I was surprised when the prime minister described the Economic Response to Covid-19 package as the ‘largest peacetime government spend in New Zealand's history’. Reflecting – checking through history – I realised that the term ‘spend’ was crucial and the package had no income tax cuts. Even so, it has a $2.8b p.a. lift for income support. It is a convention that social security benefits are not treated as negative income taxes.

There were those who thought there should have been conventional income tax cuts. But this boost will be in place on 1 April 2020, just a fortnight after the announcement. The system would be scrambling to get income tax cuts in place by 1 July.

A second technical reason is that the aim is to boost spending. The majority of the extra income will go to those desperate to spend it. In contrast much of an income tax cut would have been saved. Part of the justification for the stimulus is that people in middle-income brackets are cutting back on their spending as a response to self-isolation.

The third reason is political. There is a slogan, much used by the right, ‘never waste a good crisis’. This leftish government isn’t going to waste it either. The income support package enables it to deliver on its promise to reduce poverty and income inequality.

Had the 1972 Royal Commission on Social Security recommendation of the base benefit for a couple been maintained in real terms, it would be $472 p.w. today. The savage cuts in the 1990 Economic and Social Initiative had reduced it to $367 p.w. when Labour took over in 2017. From April it will be $428 p.w. (including the Winter Energy Payment averaged across the year). A rough estimate suggests that the income share of the bottom decile may lift to where it was about 20 years ago.

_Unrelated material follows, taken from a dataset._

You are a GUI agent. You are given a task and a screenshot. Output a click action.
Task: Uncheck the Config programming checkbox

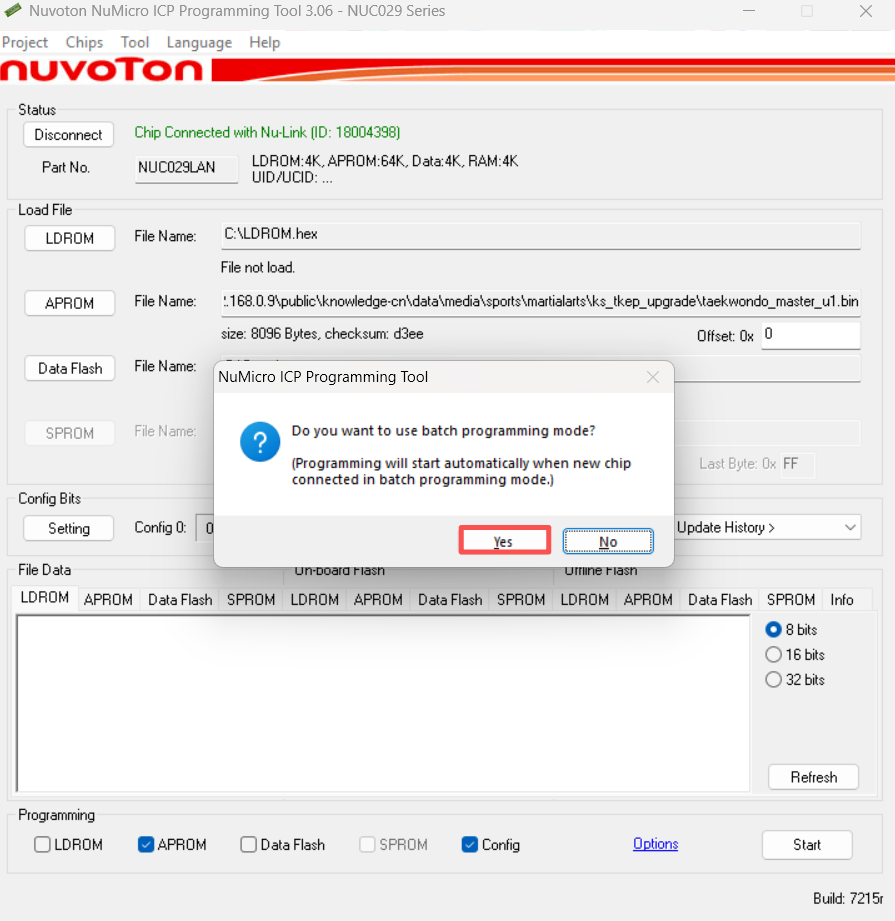[470, 845]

(These comparisons adjust only for prices; the Royal Commission clearly stated that it wanted benefits to be raised in line with rises in general prosperity, as occurs for New Zealand Superannuation.)

The least grumpy on the right acknowledged the urgent need for a private spending injection but said that the benefit hike should be temporary and later reversed. Presumably they want the funds to be used for an income tax cut which will be of greater benefit to them. They may sort of get their wish, for income tax cuts are likely to be announced in the May budget, to be implemented just before the election.

No one can be sure just how much room there is for the tax cuts, especially as the government is making further spending commitments. The Treasury won’t do its full balance for a month or so, and then there will be a debate on just how much borrowing is prudent, an answer to which we cannot possibly know now because we do not know the full impact of the virus on the economy. (Watch this space.)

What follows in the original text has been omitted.